Même les réalisateurs de longs métrages, a-t-il dit, se demanderont si leurs films enfreindront la nouvelle loi. « Ce n’est pas seulement une question de cinéma militant ou de cinéma politique, mais la scène globale du cinéma à Hong Kong. »

À son apogée au cours des décennies qui ont suivi la Seconde Guerre mondiale, l’industrie cinématographique de la ville a bénéficié d’une énorme influence dans le monde du cinéma, produisant des films de genre populaires et nourrissant des auteurs comme Wong Kar-wai et Ann Hui. L’influence du cinéma hongkongais est visible dans le travail de réalisateurs hollywoodiens tels que Quentin Tarantino et Martin Scorsese, et dans des blockbusters tels que « The Matrix ».

Plus récemment, la tourmente politique de Hong Kong a suscité un vif intérêt pour les artistes et les documentaristes, même si leur travail a parfois eu du mal à être montré au public.

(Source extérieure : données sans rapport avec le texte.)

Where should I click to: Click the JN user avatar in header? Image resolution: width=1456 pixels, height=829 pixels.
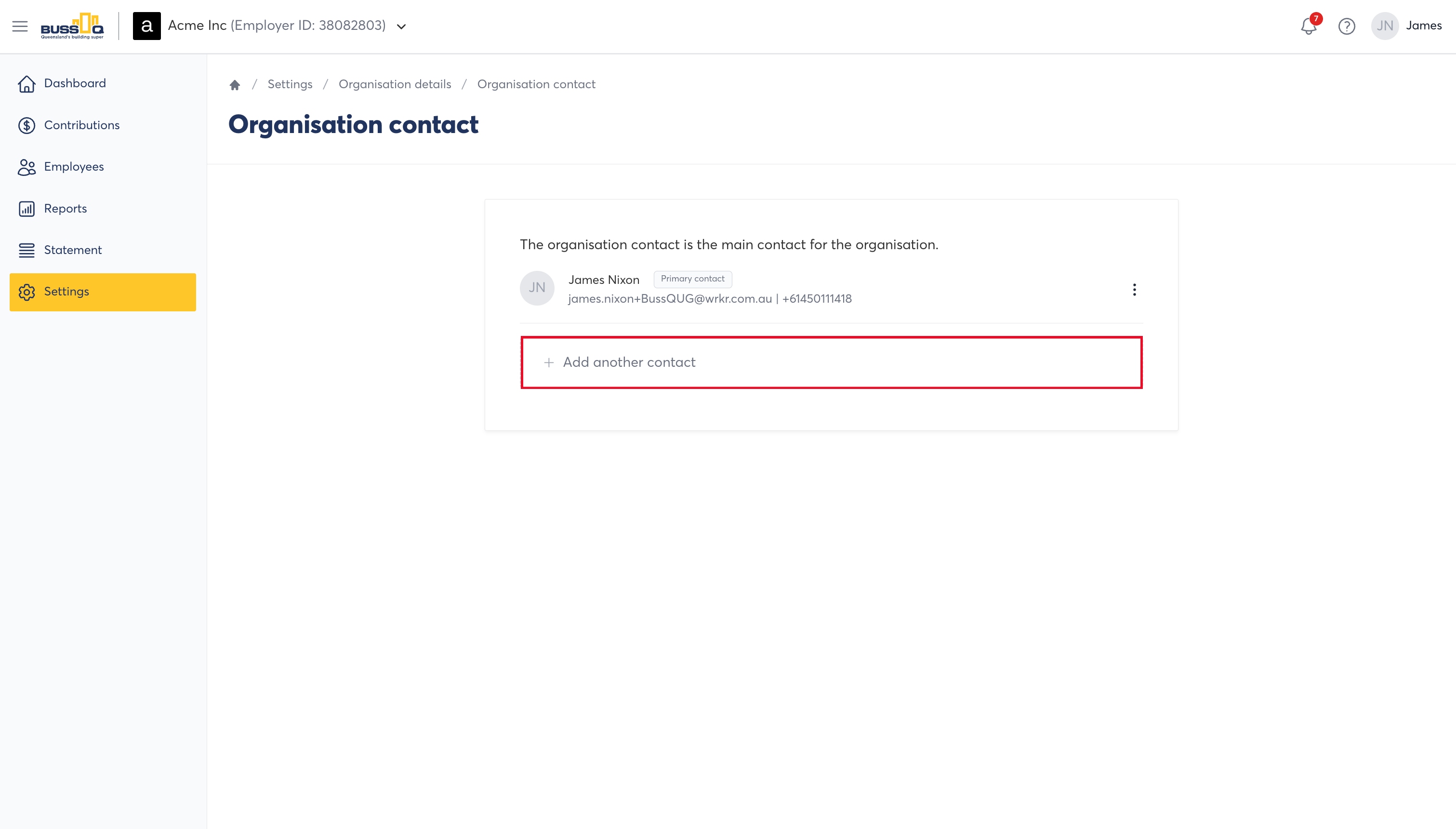1385,26
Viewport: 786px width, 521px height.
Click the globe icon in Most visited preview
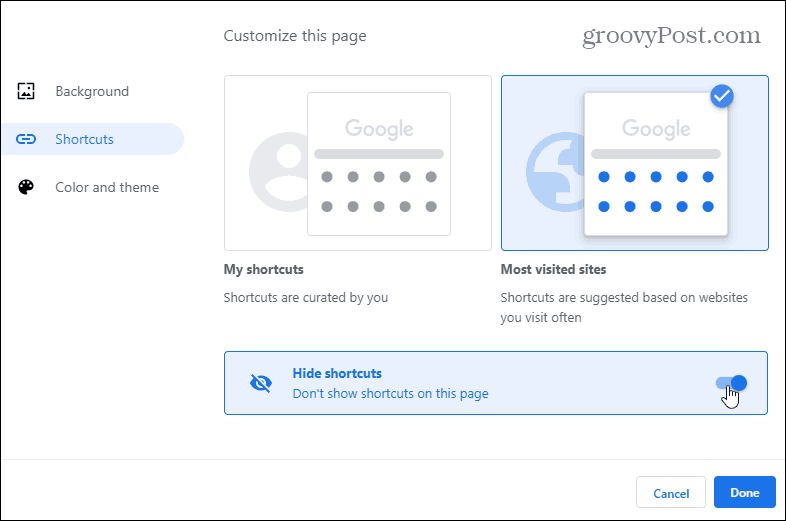pyautogui.click(x=555, y=171)
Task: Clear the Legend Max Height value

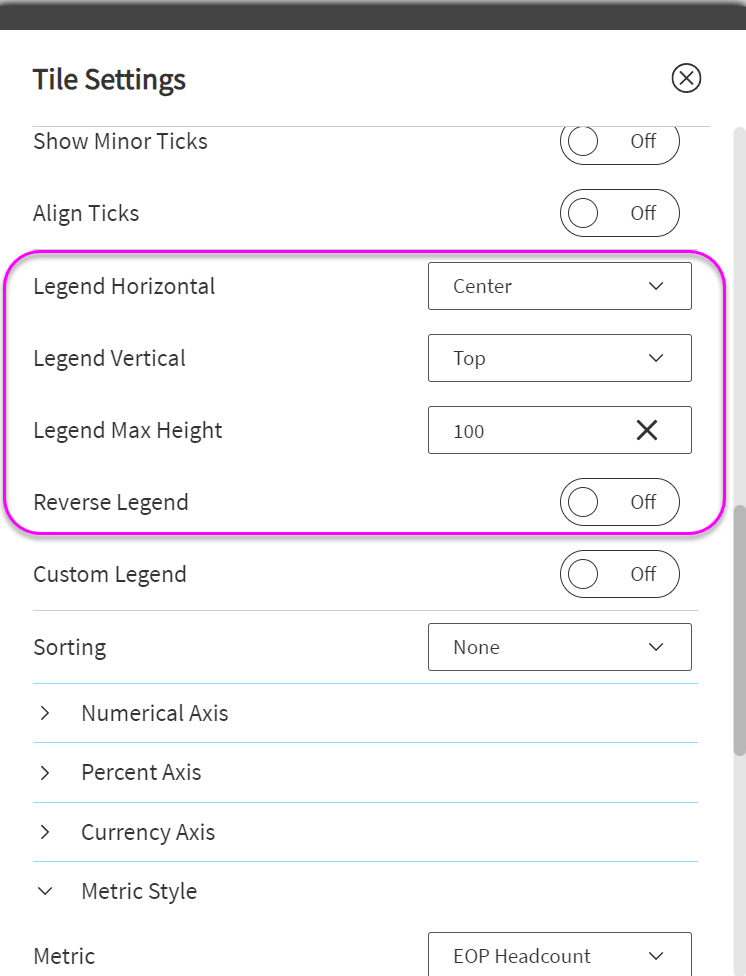Action: pos(647,430)
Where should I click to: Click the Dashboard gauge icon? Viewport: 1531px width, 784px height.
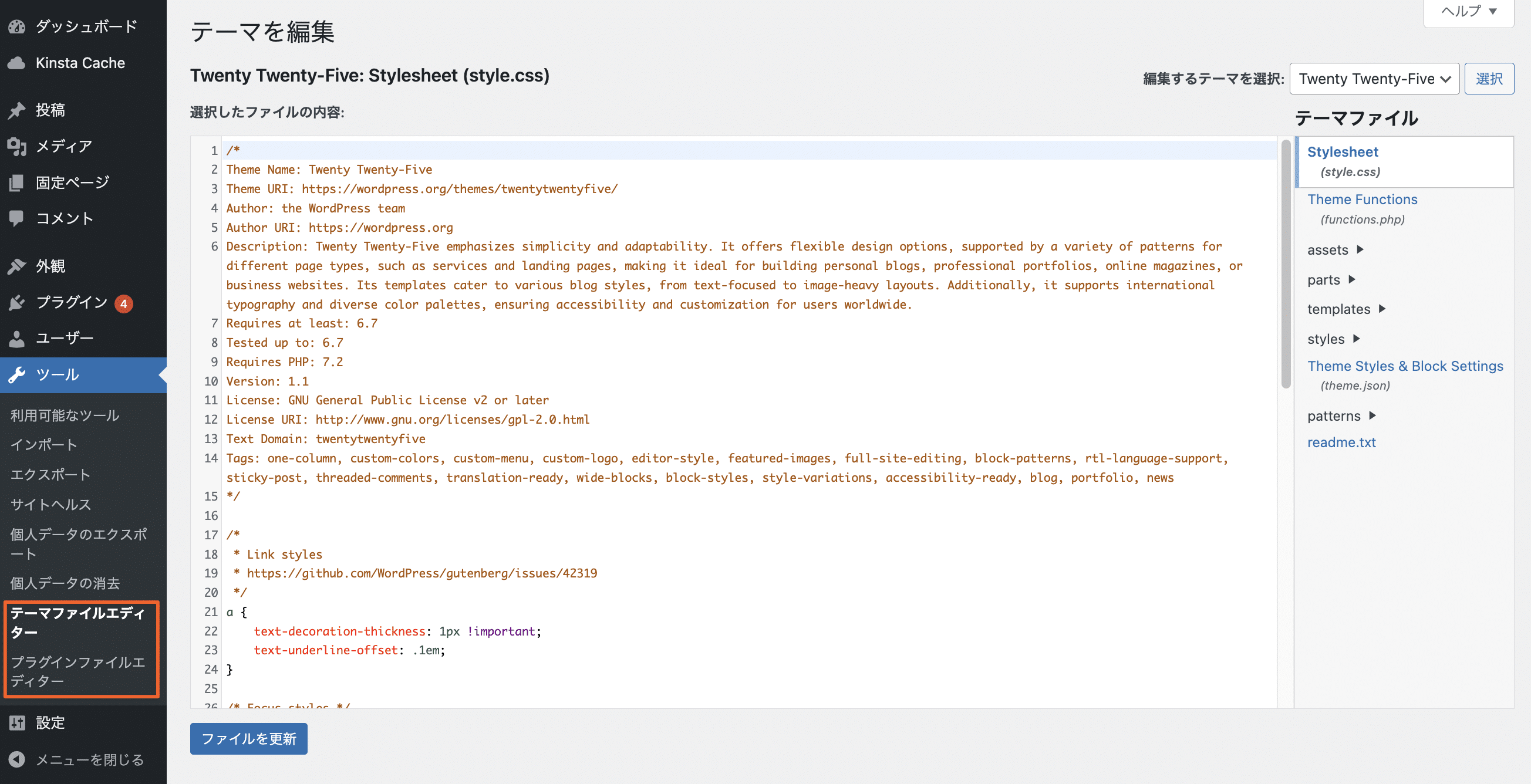pos(16,27)
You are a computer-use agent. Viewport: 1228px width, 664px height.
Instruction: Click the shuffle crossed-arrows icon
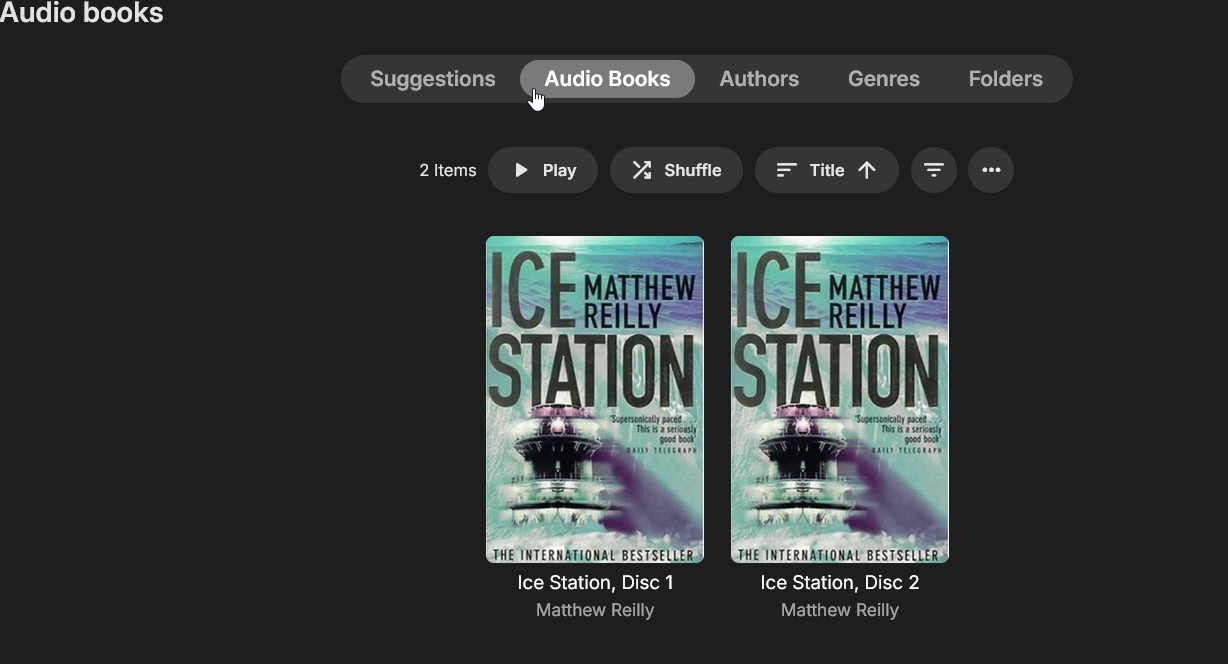[x=642, y=170]
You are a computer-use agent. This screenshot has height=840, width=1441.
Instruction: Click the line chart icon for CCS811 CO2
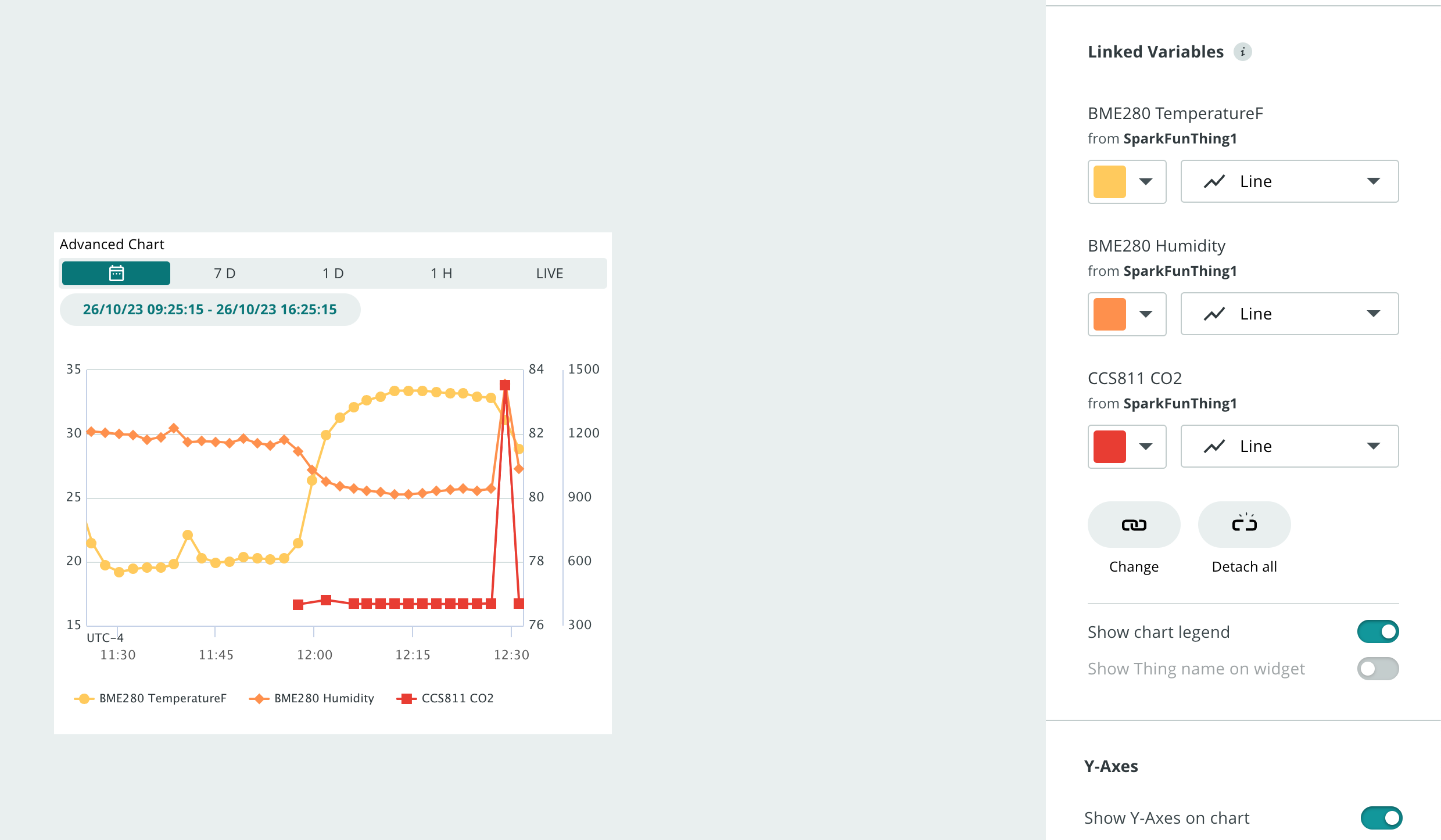point(1216,446)
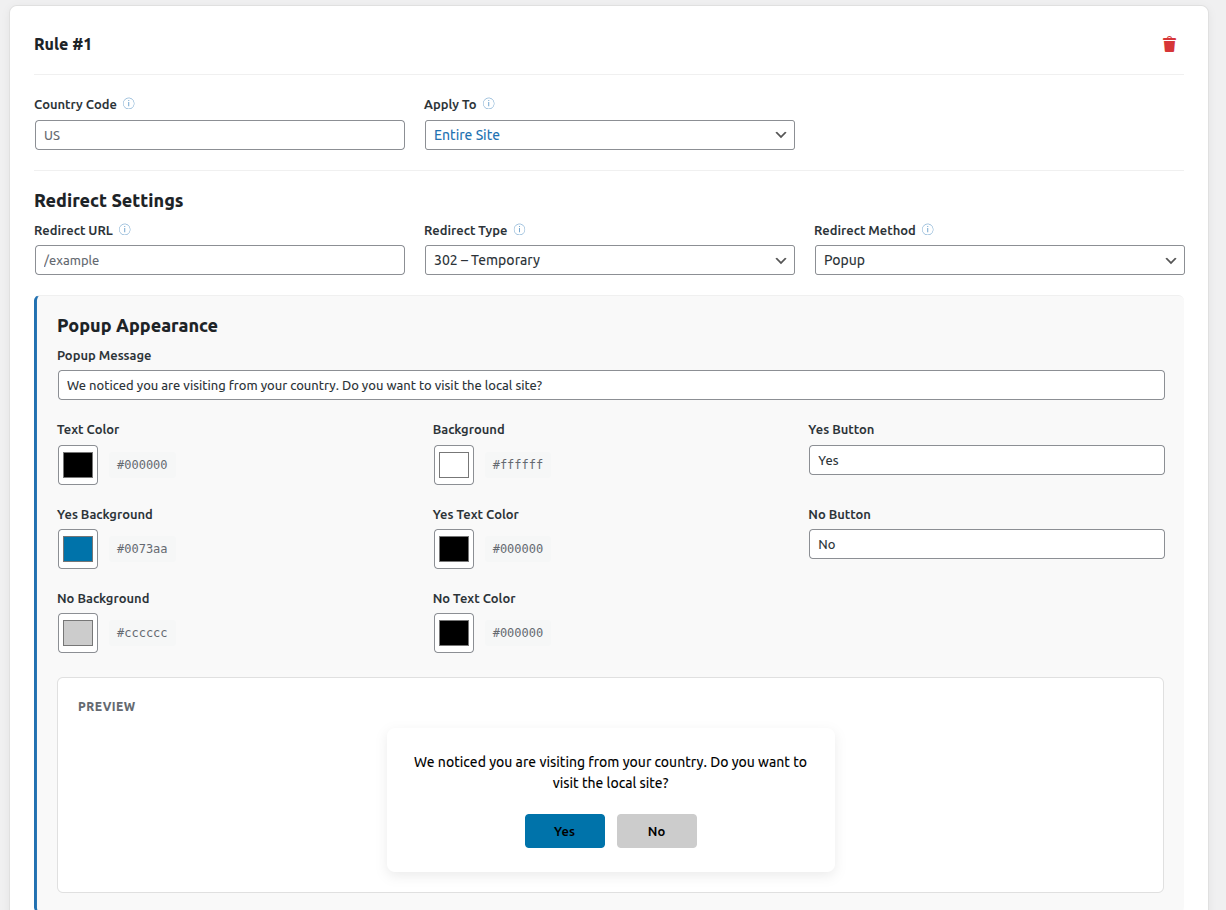
Task: Click the info icon beside Redirect URL
Action: [x=125, y=230]
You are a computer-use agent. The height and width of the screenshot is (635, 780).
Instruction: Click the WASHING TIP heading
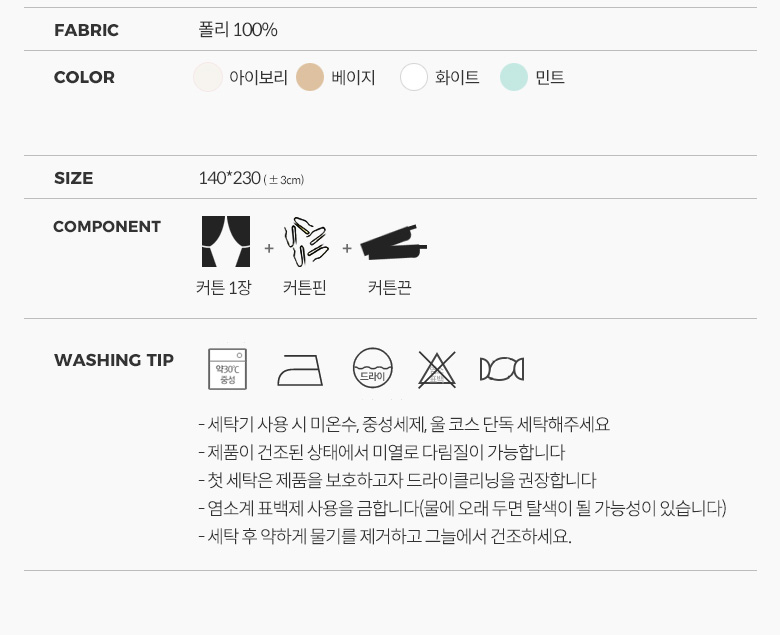[x=114, y=360]
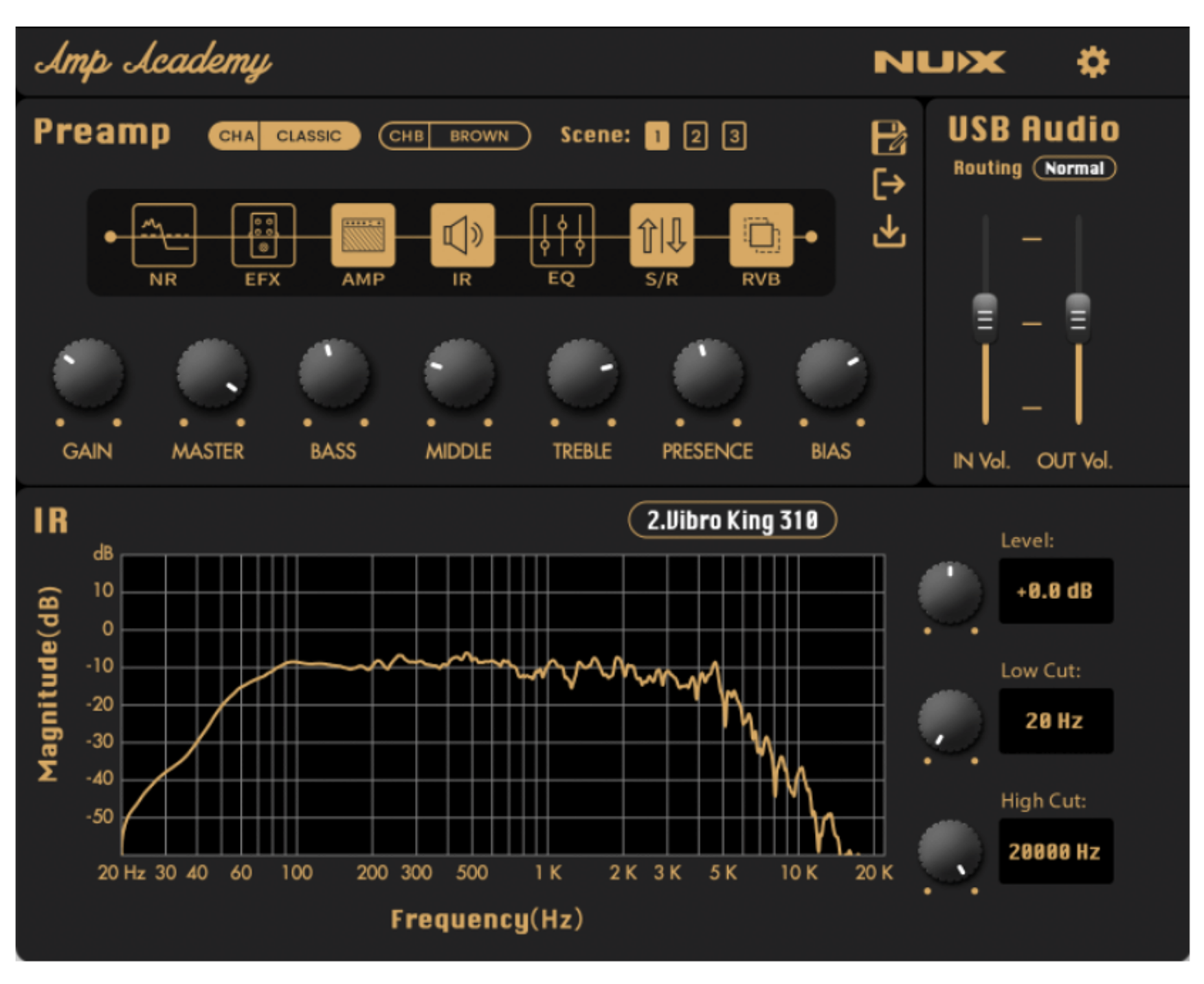This screenshot has height=984, width=1204.
Task: Select the NR noise reduction block
Action: pyautogui.click(x=163, y=236)
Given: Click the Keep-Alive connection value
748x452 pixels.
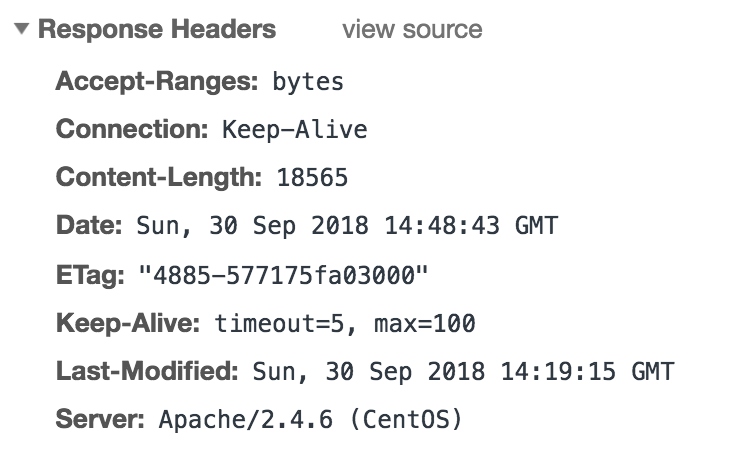Looking at the screenshot, I should pyautogui.click(x=294, y=130).
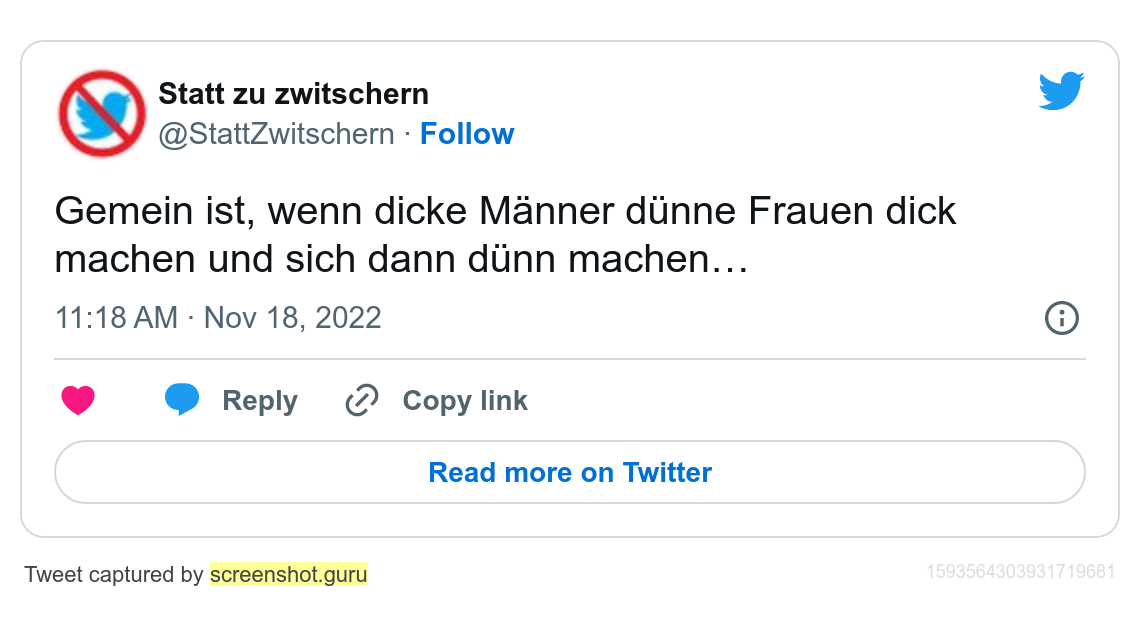
Task: Click the "Tweet captured by" caption text
Action: (x=114, y=575)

Une projection d’un documentaire sur les manifestations de 2019 a été annulé à la dernière minute cette année après qu’un journal pro-Pékin a accusé le film d’encourager la subversion. L’Université de Hong Kong a exhorté son syndicat étudiant d’annuler la projection d’un film sur un militant emprisonné.

La projection s’est déroulée comme prévu. Mais quelques mois plus tard, l’université a dit il cesserait de percevoir les cotisations au nom de l’organisation et cesserait de gérer ses finances en guise de punition pour ses « actes radicaux ».